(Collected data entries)
== Segment start ==

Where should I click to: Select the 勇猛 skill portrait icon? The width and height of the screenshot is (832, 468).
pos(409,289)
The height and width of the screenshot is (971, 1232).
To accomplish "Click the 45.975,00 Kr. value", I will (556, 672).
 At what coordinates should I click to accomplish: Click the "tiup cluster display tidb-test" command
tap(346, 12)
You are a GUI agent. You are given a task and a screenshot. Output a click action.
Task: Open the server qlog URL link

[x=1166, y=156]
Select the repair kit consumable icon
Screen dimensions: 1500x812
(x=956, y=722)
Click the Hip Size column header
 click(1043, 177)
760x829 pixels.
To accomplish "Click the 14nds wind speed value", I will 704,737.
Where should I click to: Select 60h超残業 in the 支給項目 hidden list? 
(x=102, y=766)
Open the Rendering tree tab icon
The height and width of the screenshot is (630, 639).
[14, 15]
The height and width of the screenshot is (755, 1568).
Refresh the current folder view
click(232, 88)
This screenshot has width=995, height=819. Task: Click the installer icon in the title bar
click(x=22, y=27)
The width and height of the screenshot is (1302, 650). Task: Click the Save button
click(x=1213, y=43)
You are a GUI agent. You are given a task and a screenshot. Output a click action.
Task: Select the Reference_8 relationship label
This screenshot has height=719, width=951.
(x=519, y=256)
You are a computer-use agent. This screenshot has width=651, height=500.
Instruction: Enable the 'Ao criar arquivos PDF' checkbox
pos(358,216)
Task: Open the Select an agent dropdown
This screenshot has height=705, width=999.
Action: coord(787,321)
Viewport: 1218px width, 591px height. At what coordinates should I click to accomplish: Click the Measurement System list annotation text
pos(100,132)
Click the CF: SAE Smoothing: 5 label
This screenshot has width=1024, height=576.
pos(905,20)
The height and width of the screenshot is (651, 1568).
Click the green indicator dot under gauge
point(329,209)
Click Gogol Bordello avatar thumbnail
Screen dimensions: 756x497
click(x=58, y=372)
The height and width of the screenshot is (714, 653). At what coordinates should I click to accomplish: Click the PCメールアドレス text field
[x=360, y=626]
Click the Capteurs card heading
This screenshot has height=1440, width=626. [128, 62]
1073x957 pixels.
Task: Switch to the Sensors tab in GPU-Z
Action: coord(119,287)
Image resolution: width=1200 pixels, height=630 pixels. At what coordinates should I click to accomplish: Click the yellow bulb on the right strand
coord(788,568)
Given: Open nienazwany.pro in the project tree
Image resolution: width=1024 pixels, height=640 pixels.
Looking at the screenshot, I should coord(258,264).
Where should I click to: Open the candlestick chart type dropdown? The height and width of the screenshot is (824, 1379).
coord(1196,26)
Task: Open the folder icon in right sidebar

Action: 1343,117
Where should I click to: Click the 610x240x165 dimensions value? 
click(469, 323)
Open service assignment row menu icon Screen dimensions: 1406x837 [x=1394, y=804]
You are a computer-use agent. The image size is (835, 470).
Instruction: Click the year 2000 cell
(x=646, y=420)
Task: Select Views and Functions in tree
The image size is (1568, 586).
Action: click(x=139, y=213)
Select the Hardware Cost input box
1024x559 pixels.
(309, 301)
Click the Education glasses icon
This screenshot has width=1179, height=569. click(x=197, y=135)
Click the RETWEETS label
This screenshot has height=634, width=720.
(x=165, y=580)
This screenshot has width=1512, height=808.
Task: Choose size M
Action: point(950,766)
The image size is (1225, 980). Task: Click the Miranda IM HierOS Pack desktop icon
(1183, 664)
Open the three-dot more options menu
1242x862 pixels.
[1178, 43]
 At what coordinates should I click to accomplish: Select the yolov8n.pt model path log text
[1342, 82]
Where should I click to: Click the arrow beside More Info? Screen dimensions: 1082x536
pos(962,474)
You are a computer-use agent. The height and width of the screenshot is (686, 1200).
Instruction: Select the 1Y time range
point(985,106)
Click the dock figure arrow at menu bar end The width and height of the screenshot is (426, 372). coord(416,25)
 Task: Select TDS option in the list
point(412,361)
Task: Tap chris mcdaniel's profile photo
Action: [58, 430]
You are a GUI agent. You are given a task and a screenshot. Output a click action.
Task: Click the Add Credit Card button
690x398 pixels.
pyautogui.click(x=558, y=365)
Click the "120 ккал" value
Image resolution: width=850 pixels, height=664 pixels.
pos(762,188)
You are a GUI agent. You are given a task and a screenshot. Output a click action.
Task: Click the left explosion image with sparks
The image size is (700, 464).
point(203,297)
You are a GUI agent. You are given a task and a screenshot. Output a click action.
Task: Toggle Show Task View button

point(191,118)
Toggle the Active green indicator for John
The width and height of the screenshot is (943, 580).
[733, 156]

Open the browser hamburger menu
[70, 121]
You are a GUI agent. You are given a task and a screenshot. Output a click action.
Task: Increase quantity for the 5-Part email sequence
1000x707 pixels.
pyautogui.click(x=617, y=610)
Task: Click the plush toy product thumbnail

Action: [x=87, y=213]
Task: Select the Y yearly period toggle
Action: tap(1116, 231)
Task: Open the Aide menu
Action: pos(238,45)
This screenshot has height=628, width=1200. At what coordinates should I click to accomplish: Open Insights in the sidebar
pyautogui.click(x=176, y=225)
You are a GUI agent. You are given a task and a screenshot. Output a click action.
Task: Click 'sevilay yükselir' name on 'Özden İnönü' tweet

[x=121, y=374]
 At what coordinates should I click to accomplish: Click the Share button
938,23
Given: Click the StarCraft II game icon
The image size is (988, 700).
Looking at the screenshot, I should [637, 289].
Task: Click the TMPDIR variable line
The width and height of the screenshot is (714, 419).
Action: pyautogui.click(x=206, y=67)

== Segment end ==

▶ Directions
For this exercise, repeat the data above exactly.

▶ Exercise output
Where should I click to: Select the 勇猛 skill portrait icon? The width and height of the screenshot is (832, 468).
pos(409,289)
The height and width of the screenshot is (971, 1232).
To accomplish "Click the 45.975,00 Kr. value", I will (556, 672).
 At what coordinates should I click to accomplish: Click the "tiup cluster display tidb-test" command
tap(346, 12)
You are a GUI agent. You are given a task and a screenshot. Output a click action.
Task: Open the server qlog URL link

[x=1166, y=156]
Select the repair kit consumable icon
Screen dimensions: 1500x812
(x=956, y=722)
Click the Hip Size column header
 click(1043, 177)
760x829 pixels.
To accomplish "Click the 14nds wind speed value", I will 704,737.
Where should I click to: Select 60h超残業 in the 支給項目 hidden list? 
(x=102, y=766)
Open the Rendering tree tab icon
The height and width of the screenshot is (630, 639).
[14, 15]
The height and width of the screenshot is (755, 1568).
Refresh the current folder view
click(232, 88)
This screenshot has width=995, height=819. Task: Click the installer icon in the title bar
click(x=22, y=27)
The width and height of the screenshot is (1302, 650). Task: Click the Save button
click(x=1213, y=43)
You are a GUI agent. You are given a task and a screenshot. Output a click action.
Task: Select the Reference_8 relationship label
This screenshot has height=719, width=951.
(x=519, y=256)
You are a computer-use agent. This screenshot has width=651, height=500.
Instruction: Enable the 'Ao criar arquivos PDF' checkbox
pos(358,216)
Task: Open the Select an agent dropdown
This screenshot has height=705, width=999.
Action: coord(787,321)
Viewport: 1218px width, 591px height. At what coordinates should I click to accomplish: Click the Measurement System list annotation text
pos(100,132)
Click the CF: SAE Smoothing: 5 label
This screenshot has width=1024, height=576.
pos(905,20)
The height and width of the screenshot is (651, 1568).
Click the green indicator dot under gauge
point(329,209)
Click Gogol Bordello avatar thumbnail
Screen dimensions: 756x497
click(x=58, y=372)
The height and width of the screenshot is (714, 653). At what coordinates should I click to accomplish: Click the PCメールアドレス text field
[x=360, y=626]
Click the Capteurs card heading
This screenshot has height=1440, width=626. [128, 62]
1073x957 pixels.
Task: Switch to the Sensors tab in GPU-Z
Action: coord(119,287)
Image resolution: width=1200 pixels, height=630 pixels. At what coordinates should I click to accomplish: Click the yellow bulb on the right strand
coord(788,568)
Given: Open nienazwany.pro in the project tree
Image resolution: width=1024 pixels, height=640 pixels.
Looking at the screenshot, I should coord(258,264).
Where should I click to: Open the candlestick chart type dropdown? The height and width of the screenshot is (824, 1379).
coord(1196,26)
Task: Open the folder icon in right sidebar

Action: 1343,117
Where should I click to: Click the 610x240x165 dimensions value? 
click(469, 323)
Open service assignment row menu icon Screen dimensions: 1406x837 [x=1394, y=804]
You are a computer-use agent. The image size is (835, 470).
Instruction: Click the year 2000 cell
(x=646, y=420)
Task: Select Views and Functions in tree
The image size is (1568, 586).
Action: click(x=139, y=213)
Select the Hardware Cost input box
1024x559 pixels.
(309, 301)
Click the Education glasses icon
This screenshot has width=1179, height=569. click(x=197, y=135)
Click the RETWEETS label
This screenshot has height=634, width=720.
(x=165, y=580)
This screenshot has width=1512, height=808.
Task: Choose size M
Action: point(950,766)
The image size is (1225, 980). Task: Click the Miranda IM HierOS Pack desktop icon
(1183, 664)
Open the three-dot more options menu
1242x862 pixels.
[1178, 43]
 At what coordinates should I click to accomplish: Select the yolov8n.pt model path log text
[1342, 82]
Where should I click to: Click the arrow beside More Info? Screen dimensions: 1082x536
pos(962,474)
You are a computer-use agent. The height and width of the screenshot is (686, 1200).
Instruction: Select the 1Y time range
point(985,106)
Click the dock figure arrow at menu bar end The width and height of the screenshot is (426, 372). coord(416,25)
 Task: Select TDS option in the list
point(412,361)
Task: Tap chris mcdaniel's profile photo
Action: [58, 430]
You are a GUI agent. You are given a task and a screenshot. Output a click action.
Task: Click the Add Credit Card button
690x398 pixels.
pyautogui.click(x=558, y=365)
Click the "120 ккал" value
Image resolution: width=850 pixels, height=664 pixels.
pos(762,188)
You are a GUI agent. You are given a task and a screenshot. Output a click action.
Task: Click the left explosion image with sparks
The image size is (700, 464).
point(203,297)
You are a GUI agent. You are given a task and a screenshot. Output a click action.
Task: Toggle Show Task View button

point(191,118)
Toggle the Active green indicator for John
The width and height of the screenshot is (943, 580).
[733, 156]

Open the browser hamburger menu
[70, 121]
You are a GUI agent. You are given a task and a screenshot. Output a click action.
Task: Increase quantity for the 5-Part email sequence
1000x707 pixels.
pyautogui.click(x=617, y=610)
Task: Click the plush toy product thumbnail

Action: [x=87, y=213]
Task: Select the Y yearly period toggle
Action: tap(1116, 231)
Task: Open the Aide menu
Action: pos(238,45)
This screenshot has height=628, width=1200. At what coordinates should I click to accomplish: Open Insights in the sidebar
pyautogui.click(x=176, y=225)
You are a GUI agent. You are given a task and a screenshot. Output a click action.
Task: Click 'sevilay yükselir' name on 'Özden İnönü' tweet

[x=121, y=374]
 At what coordinates should I click to accomplish: Click the Share button
938,23
Given: Click the StarCraft II game icon
The image size is (988, 700).
Looking at the screenshot, I should [637, 289].
Task: Click the TMPDIR variable line
The width and height of the screenshot is (714, 419).
Action: pyautogui.click(x=206, y=67)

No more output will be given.